> [TASK DETAILS] State only how many lines of the records contain the string "under".

Excerpts from a dataset:

..............................

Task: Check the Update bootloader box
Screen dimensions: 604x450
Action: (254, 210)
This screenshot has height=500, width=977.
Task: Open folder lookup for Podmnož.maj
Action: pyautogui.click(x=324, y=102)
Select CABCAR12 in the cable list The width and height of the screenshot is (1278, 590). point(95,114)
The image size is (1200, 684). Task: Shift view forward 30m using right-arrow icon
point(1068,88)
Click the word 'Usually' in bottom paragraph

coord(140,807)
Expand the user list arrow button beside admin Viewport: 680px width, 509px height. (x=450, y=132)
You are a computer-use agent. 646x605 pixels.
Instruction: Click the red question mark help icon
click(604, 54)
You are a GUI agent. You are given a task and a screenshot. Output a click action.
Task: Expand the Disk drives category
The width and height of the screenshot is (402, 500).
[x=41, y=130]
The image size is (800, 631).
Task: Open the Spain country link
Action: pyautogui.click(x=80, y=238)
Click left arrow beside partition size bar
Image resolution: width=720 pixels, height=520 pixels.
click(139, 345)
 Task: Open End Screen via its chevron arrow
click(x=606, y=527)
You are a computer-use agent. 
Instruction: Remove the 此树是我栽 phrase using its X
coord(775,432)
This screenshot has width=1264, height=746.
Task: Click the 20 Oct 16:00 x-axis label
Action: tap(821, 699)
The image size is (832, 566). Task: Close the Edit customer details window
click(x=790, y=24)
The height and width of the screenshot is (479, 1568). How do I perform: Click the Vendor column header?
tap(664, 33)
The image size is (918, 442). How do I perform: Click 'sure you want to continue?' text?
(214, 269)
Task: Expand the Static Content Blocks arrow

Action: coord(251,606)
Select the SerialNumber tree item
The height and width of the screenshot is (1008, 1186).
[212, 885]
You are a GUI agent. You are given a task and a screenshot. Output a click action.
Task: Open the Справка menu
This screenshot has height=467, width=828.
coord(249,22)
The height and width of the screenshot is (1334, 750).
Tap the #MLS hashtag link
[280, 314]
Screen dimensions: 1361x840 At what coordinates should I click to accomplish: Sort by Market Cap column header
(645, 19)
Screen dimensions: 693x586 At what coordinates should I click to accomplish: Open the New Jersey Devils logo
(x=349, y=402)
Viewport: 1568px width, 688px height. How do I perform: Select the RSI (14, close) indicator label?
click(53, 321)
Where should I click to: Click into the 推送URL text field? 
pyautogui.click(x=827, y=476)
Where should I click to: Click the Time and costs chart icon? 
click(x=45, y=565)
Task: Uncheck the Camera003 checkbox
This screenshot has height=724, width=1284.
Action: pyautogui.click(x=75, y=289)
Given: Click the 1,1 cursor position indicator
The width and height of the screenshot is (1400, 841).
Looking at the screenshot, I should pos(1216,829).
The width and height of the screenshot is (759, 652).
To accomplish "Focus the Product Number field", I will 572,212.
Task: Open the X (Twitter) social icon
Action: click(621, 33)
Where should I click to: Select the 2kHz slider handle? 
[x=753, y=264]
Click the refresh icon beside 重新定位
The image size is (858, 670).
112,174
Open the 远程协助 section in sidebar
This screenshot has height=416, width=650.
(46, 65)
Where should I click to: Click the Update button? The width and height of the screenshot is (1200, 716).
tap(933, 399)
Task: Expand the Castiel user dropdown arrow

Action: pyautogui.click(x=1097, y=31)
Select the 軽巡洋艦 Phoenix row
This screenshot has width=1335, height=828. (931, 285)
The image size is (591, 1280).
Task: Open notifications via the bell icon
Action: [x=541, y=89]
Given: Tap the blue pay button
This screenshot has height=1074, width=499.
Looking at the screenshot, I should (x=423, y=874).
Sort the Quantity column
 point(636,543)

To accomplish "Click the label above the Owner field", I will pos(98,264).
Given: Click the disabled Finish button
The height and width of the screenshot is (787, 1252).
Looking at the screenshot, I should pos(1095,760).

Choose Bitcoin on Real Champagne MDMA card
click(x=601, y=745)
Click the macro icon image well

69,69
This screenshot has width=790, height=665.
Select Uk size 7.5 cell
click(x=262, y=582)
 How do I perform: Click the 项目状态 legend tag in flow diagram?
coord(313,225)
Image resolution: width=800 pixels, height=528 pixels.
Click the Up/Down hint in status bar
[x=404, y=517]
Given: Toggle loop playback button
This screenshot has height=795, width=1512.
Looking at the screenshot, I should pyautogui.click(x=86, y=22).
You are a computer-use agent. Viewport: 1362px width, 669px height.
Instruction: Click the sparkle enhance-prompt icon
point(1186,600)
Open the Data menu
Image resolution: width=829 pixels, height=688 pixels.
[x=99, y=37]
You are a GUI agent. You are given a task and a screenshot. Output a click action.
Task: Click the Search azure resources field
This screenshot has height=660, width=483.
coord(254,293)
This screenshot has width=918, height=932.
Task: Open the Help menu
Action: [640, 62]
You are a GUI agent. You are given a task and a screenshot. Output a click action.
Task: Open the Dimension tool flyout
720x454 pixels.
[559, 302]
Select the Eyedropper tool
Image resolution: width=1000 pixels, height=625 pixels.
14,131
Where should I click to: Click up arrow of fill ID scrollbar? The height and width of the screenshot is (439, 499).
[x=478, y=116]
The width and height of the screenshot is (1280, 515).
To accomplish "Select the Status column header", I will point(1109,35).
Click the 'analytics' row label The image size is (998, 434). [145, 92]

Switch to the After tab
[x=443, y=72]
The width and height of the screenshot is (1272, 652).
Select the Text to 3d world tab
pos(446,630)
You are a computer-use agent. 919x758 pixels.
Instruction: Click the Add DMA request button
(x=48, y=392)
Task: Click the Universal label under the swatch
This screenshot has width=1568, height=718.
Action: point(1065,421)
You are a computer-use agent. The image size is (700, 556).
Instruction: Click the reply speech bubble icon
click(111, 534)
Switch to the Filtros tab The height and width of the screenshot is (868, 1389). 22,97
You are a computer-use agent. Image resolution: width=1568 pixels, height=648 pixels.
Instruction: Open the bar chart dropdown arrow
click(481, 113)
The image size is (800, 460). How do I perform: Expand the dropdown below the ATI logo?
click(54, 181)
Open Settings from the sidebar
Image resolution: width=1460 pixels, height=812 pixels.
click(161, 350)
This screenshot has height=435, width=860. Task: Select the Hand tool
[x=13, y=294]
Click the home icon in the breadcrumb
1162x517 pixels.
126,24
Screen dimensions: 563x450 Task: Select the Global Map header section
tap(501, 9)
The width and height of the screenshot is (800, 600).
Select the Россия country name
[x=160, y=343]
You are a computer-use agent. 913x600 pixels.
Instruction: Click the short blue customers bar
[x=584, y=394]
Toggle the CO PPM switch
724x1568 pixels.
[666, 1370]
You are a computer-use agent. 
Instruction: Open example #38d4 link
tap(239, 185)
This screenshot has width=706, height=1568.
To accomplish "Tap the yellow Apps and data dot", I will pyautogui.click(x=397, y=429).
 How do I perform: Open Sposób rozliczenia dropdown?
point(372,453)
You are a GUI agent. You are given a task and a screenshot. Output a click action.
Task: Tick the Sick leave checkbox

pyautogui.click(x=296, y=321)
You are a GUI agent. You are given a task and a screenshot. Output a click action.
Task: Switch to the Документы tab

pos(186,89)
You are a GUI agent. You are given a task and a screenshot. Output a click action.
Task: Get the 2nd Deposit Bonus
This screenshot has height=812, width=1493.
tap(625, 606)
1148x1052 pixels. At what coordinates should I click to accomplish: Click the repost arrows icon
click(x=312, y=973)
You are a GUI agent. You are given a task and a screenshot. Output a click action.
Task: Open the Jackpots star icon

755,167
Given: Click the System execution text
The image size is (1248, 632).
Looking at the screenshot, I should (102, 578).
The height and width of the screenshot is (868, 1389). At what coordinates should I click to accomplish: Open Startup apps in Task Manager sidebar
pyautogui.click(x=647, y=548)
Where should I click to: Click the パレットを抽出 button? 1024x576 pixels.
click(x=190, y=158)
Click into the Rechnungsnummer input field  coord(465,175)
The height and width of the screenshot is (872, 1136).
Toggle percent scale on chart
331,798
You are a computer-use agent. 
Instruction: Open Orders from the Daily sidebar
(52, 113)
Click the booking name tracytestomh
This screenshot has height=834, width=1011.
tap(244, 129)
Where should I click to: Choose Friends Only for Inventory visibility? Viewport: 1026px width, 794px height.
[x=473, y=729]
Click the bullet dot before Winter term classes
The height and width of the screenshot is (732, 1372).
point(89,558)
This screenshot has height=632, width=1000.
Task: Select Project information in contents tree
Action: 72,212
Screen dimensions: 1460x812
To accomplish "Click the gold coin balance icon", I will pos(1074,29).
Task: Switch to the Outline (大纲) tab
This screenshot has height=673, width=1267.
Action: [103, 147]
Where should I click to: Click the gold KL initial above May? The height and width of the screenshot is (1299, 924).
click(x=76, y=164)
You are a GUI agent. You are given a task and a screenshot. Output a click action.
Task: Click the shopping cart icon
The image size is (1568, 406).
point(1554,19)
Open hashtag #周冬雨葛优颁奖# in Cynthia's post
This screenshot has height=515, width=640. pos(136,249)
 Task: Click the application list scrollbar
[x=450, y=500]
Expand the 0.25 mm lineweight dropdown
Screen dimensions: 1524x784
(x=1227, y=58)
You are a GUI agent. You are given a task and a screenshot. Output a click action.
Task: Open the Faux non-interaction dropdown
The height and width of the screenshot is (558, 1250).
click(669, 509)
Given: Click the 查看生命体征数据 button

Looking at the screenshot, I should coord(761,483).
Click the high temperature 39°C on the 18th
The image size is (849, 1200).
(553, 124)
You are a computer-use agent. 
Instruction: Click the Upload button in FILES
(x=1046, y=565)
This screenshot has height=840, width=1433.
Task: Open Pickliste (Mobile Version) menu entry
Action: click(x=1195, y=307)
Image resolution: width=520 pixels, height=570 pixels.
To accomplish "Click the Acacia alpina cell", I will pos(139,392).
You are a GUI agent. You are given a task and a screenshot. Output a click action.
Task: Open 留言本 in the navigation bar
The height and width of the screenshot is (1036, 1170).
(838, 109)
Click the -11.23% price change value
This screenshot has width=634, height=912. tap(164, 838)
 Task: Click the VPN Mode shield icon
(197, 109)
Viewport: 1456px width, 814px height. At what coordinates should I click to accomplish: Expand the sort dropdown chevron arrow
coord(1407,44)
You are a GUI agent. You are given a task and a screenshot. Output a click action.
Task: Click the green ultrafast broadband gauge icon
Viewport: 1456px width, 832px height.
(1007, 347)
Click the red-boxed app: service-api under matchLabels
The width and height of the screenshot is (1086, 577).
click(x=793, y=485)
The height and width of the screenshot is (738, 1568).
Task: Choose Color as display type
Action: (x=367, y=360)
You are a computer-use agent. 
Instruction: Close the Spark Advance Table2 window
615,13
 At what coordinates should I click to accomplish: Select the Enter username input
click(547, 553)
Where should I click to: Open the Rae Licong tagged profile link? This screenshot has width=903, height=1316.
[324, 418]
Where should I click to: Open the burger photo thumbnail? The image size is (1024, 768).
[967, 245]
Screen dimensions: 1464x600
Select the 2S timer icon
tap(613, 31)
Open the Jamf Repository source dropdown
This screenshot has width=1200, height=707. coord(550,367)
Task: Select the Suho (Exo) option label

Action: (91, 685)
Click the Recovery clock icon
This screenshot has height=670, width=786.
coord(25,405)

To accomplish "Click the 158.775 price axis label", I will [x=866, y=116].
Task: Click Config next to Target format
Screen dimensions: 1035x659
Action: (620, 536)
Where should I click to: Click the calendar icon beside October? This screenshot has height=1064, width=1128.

..............................

> [YOUR SOLUTION] 2